▶ [Provided text]
□ □ □ □
Cash is king for equity hunters

The £24bn purchase of Brit tech success ARM Holdings by Japan giant Softbank this summer was a contentious affair.

The new government claimed it demonstrated that post-EU referendum Britain is “open for business”, although it has also voiced concern about British assets falling to overseas buyers with talk of a more focused "industrial strategy".

ARM founder Hermann Hauser called the deal a “very sad day for technology in Britain”.

Others reckoned the swoop was accelerated by the pound's drop in value against currencies like the yen, which had made ARM a sudden bargain.

Outside these mighty corporate circles, however, a similar story is emerging in Britain small and medium businesses (SMBs), which according to the department for Business, Innovation and Skills (PDF) are responsible for 60 per cent of the nation's employment.

And it seems these firms are also being snapped up by overseas buyers.

In August, US managed cloud services firm Datapipe bought AWS consulting partner and managed service provider Adapt, whose customers included Last.fm and LOVEFiLM, for an undisclosed sum. IT services shop Ensono, also from the US, took hosting service provider Attenda also for an undisclosed figure a month later.

Datapipe has received substantial equity funding, while Ensono is owned by equity shops Charlesbank Capital Partners and M/C Partners.
□ □ □ □
▶ [Listing]
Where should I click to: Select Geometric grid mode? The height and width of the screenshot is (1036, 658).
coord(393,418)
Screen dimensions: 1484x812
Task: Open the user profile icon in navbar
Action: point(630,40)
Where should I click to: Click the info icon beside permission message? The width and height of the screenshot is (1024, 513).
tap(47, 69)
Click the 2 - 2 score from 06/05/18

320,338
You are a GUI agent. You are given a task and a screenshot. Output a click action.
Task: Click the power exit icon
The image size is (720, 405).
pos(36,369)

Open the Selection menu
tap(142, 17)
□ □ □ □
▶ [Work instructions]
[1] Echo back, word for word, the stretch of the article on overseas takeovers from "And it seems" through "a month later.".
[2] Duplicate the stretch of rows from the line containing "Where should I click to: Click" through the last row, both ends included, and give only those lines.

▶ [Worked solutions]
[1]
And it seems these firms are also being snapped up by overseas buyers.

In August, US managed cloud services firm Datapipe bought AWS consulting partner and managed service provider Adapt, whose customers included Last.fm and LOVEFiLM, for an undisclosed sum. IT services shop Ensono, also from the US, took hosting service provider Attenda also for an undisclosed figure a month later.

[2]
Where should I click to: Click the info icon beside permission message? The width and height of the screenshot is (1024, 513).
tap(47, 69)
Click the 2 - 2 score from 06/05/18

320,338
You are a GUI agent. You are given a task and a screenshot. Output a click action.
Task: Click the power exit icon
The image size is (720, 405).
pos(36,369)

Open the Selection menu
tap(142, 17)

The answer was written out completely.